ABSTRACT
Introduction
Clostridioides difficile infection (CDI) is a major cause for antibiotic-associated diarrhea. Specific factors put the pediatrics at risk. International guidelines lists specific recommendations for the diagnosis and treatment of pediatric CDI. The practice of diagnosing and treating pediatric CDI in Saudi Arabia is slightly different from the recommendations of the guidelines.
Areas covered
This review summarizes pediatric CDI in Saudi Arabia in terms of epidemiology, current diagnostics, and how the practice compares to recommendations of the guidelines, and available treatment options.
Expert opinion
Although pediatric CDI epidemiology in Saudi Arabia doesn’t impose a burden on the healthcare system, it should be noted that not all hospitals follow CDI diagnostic recommendations of international guidelines, which may result in cases underreporting. However, due to the presumed low CDI prevalence, the traditional regimen of oral metronidazole for non-severe CDI remains effective, whereas vancomycin is used for severe cases. While fidaxomicin is approved for pediatrics, its high acquisition cost and low CDI rates make it challenging for hospitals to use it. Overall, pediatrics at risk of CDI recurrence should be evaluated, such as reviewing current antibiotics for potential discontinuation. Future studies evaluating the epidemiology and treatment for CDI in Saudi children are needed.
Article highlights
The overall epidemiology of Clostridioides difficile infection (CDI) in Saudi Arabia is low.

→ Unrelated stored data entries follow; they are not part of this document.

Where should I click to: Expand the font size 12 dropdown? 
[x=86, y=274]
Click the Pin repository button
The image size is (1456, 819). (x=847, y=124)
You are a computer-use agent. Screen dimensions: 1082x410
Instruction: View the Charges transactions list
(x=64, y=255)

Most hospitals in Saudi Arabia utilize nucleic acid-based testing for CDI diagnosis, followed by enzyme immunoassay for toxin detection.

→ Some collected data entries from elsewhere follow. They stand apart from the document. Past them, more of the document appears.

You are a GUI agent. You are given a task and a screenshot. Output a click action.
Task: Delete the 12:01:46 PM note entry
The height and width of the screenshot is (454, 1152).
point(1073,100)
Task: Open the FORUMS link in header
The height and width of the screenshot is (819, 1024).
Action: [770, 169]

Due to the presumed low CDI prevalence in Saudi Arabia, oral metronidazole remains effective for non-severe CDI while vancomycin is recommended for severe cases.

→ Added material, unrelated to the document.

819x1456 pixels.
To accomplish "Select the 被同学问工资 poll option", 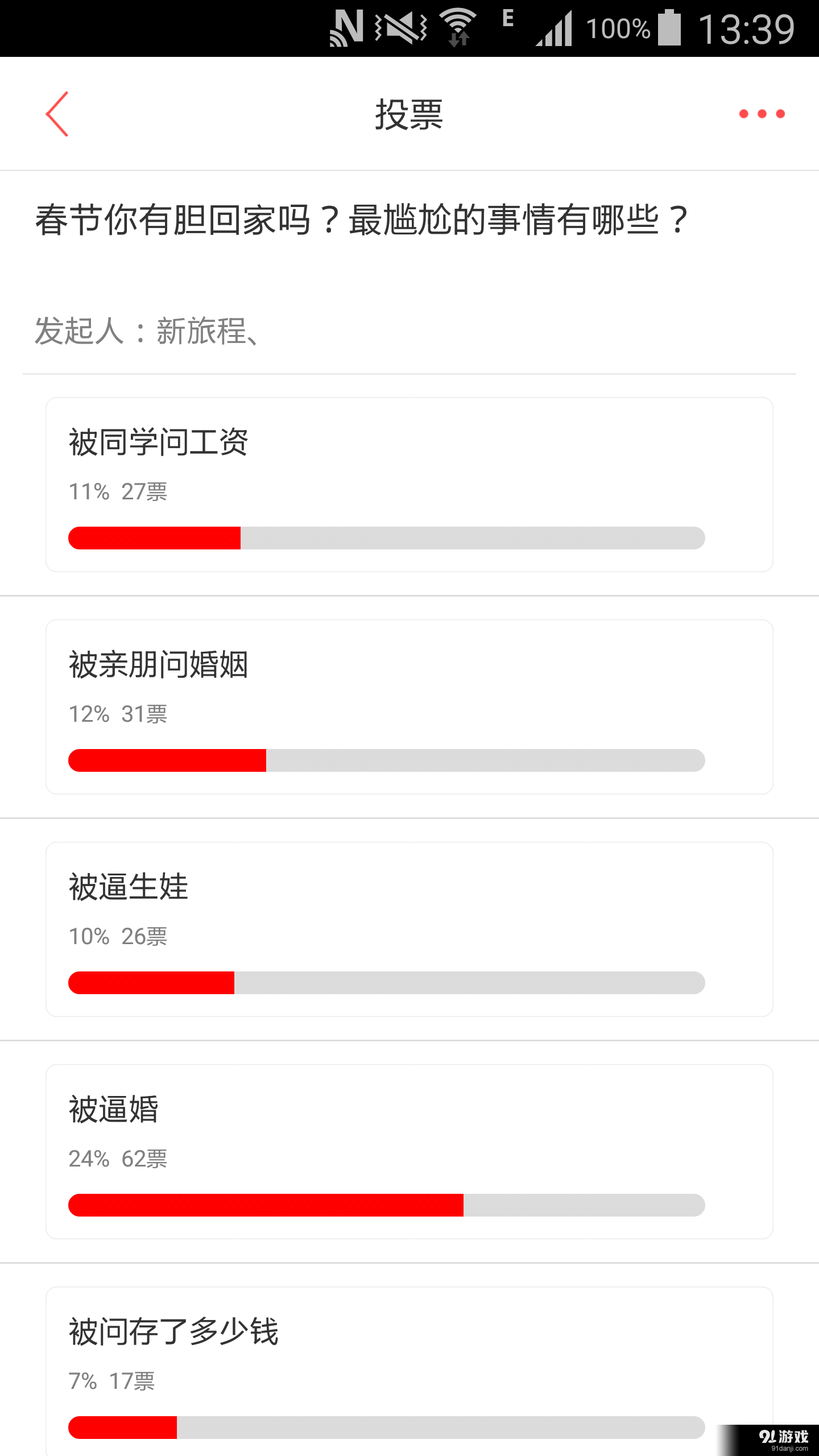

Fidaxomicin is reserved for fulminant cases not responding to traditional therapy due its high cost.
Pediatric patients with certain risk factors should be evaluated for potential recurrence, such as receiving multiple antibiotic courses and immunosuppression.
Declaration of interest
The authors have no relevant affiliations or financial involvement with any organization or entity with a financial interest in or financial conflict with the subject matter or materials discussed in the manuscript. This includes employment, consultancies, honoraria, stock ownership or options, expert testimony, grants, or patents received or pending, or royalties.
Reviewer disclosures
Peer reviewers on this manuscript have no relevant financial or other relationships to disclose.